Thats 1880 years out of 2200ish years. That's 84% of the time united. Hardly a myth of Chinese unity.
 
Well, only Qing China controlled all of modern China. Anything past of Gansu, perhaps South of Vietnam and North of Inner Mongolia wasn't generally considered to be part of China until modern times. So yeah, it is not a myth that these dynasties controlled all of China.
To pull a LightSpectra, this isn't what that amorphous blob of "most modern idiots" believe, and judging by the effort to convince everybody that Turkestan and Tibet and Manchuria have been Chinese Since Time Immemorial, it's not going to go away any time soon.
aronnax said:
For the fun of it, I did the math. If you consider Southern Song still one unified China (as 2/3 of China was still under its rule), since 220BC, China spent, in varying degrees of unity, 1880 out of a possible 2231 years united.

Qin - 15
W. Han, Xin, E. Han - 424
W. Jin, E. Jin - 155
Sui - 37
Tang - 289
N.Song, S.Song 319 (167 for just N. Song)
Yuan - 90-97
Ming - 276
Qing - 268

Thats 1880 years out of 2200ish years. That's 84% of the time united. Hardly a myth of Chinese unity.
I misremembered the talking point, because it was referencing the Xia, not the Qin; the author went on to comment about how, between 220 and 1912, China spent nearly eight hundred years disunited and slightly over nine hundred in theoretical political unity, most of which was spent with various amounts of central control anywhere from Spring and Autumn-esque stuff to the proper myth of an orderly bureaucratic state with the Son of Heaven at the top and the scholar-gentry diligently stealing from the peasants (in a better-organized way than those western barbarians of course).
 
To pull a LightSpectra, this isn't what that amorphous blob of "most modern idiots" believe, and judging by the effort to convince everybody that Turkestan and Tibet and Manchuria have been Chinese Since Time Immemorial, it's not going to go away any time soon.

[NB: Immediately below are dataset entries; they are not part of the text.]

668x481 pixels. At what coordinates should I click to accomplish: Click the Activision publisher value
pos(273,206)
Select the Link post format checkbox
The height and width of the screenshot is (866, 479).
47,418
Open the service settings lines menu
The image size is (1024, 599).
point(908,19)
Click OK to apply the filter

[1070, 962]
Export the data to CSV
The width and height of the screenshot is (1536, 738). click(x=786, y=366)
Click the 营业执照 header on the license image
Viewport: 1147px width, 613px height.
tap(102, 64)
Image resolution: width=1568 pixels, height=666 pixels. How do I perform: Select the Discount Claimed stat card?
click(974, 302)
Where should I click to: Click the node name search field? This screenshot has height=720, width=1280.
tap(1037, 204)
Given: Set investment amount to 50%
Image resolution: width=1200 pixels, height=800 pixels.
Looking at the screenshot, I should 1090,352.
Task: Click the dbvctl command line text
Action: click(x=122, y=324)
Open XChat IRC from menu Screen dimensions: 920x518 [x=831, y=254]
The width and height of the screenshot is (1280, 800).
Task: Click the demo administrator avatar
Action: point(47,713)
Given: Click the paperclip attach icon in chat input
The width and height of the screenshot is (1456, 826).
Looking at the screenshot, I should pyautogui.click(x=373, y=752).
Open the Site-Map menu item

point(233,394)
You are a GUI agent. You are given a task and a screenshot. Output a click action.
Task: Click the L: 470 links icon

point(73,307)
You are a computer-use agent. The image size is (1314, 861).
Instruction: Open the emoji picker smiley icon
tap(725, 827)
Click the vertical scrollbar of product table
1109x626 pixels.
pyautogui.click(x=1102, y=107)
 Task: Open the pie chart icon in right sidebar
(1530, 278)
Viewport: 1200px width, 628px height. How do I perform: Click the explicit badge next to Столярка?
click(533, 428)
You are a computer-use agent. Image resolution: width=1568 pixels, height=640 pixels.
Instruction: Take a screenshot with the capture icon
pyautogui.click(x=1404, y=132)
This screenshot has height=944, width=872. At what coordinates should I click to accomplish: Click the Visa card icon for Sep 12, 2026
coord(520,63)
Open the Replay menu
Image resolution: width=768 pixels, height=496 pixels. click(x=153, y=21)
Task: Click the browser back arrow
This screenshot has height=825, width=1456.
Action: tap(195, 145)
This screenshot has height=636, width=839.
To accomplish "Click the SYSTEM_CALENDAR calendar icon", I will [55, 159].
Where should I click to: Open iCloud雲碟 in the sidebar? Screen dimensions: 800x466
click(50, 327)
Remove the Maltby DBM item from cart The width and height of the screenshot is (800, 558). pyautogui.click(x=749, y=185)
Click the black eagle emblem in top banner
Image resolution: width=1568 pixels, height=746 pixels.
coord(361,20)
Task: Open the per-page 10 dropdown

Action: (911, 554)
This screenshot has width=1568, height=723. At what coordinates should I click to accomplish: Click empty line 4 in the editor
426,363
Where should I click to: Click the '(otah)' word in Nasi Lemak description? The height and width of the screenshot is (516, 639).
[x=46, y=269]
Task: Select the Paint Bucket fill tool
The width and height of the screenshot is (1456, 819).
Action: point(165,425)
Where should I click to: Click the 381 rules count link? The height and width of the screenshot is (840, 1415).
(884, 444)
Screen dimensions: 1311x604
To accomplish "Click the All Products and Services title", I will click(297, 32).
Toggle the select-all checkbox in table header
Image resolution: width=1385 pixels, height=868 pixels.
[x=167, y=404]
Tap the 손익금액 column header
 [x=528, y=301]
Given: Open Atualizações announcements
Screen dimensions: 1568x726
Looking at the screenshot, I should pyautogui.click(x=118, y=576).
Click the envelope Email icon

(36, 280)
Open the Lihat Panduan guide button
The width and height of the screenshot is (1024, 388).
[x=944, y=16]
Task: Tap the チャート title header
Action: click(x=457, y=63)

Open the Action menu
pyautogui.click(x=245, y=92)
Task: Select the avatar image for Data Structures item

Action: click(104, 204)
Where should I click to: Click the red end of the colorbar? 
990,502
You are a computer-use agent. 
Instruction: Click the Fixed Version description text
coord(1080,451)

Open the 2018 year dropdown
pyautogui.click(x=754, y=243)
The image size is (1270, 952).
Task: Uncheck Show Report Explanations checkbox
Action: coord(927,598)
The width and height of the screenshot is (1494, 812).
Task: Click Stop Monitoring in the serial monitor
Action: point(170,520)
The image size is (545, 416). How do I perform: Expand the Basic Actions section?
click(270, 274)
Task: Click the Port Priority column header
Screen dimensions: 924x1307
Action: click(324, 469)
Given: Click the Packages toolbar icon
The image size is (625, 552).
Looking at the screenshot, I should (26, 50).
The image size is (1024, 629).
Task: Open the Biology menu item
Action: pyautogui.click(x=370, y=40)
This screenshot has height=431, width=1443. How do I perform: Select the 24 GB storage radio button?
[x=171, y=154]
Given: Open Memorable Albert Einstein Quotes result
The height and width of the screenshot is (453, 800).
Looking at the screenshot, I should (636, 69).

I misremembered the talking point, because it was referencing the Xia, not the Qin; the author went on to comment about how, between 220 and 1912, China spent nearly eight hundred years disunited and slightly over nine hundred in theoretical political unity, most of which was spent with various amounts of central control anywhere from Spring and Autumn-esque stuff to the proper myth of an orderly bureaucratic state with the Son of Heaven at the top and the scholar-gentry diligently stealing from the peasants (in a better-organized way than those western barbarians of course).
Fair enough.
 
Also, aren't your numbers just based on Dynasty Began -> Dynasty Collapse Aronnax?
You have 268 years for the Qing, but that would require every year between 1644 and 1912 to have represented "political unity".
I'd hardly consider the 14 years of the Taiping Rebellion an era of political unity.
 
I thought Peking was renamed Beijing in 1949 or around then, which would make the name 'Beijing' modern, but when I searched google that was actually when Beijing became the capital of communist China, so I don't know, but I've always associated the name Beijing with modernness and Peking as the old name.
 
I thought Peking was renamed Beijing in 1949 or around then, which would make the name 'Beijing' modern, but when I searched google that was actually when Beijing became the capital of communist China, so I don't know, but I've always associated the name Beijing with modernness and Peking as the old name.

Are you even reading the posts? Peking -> Beijing is not a renaming.
 
Shanghai is definitely quite a modern city by Chinese standards, only becoming important around the time of the Ming Dynasty, and only a large city in the 20th century.
Same applies to Beijing; this is, though, rather like objecting to Berlin as a German city name or Madrid as a Spanish one. (Or Washington as an American one, teehee.) There really is little "modern" about the early Ming period. The objection was founded on a false premise anyway. :p
 
Ok, rewording.
It's just a different kind of transliteration. (You know, because Chinese doesn't use the Latin alphabet. Barbarians. :p) They're pronounced the exact same way.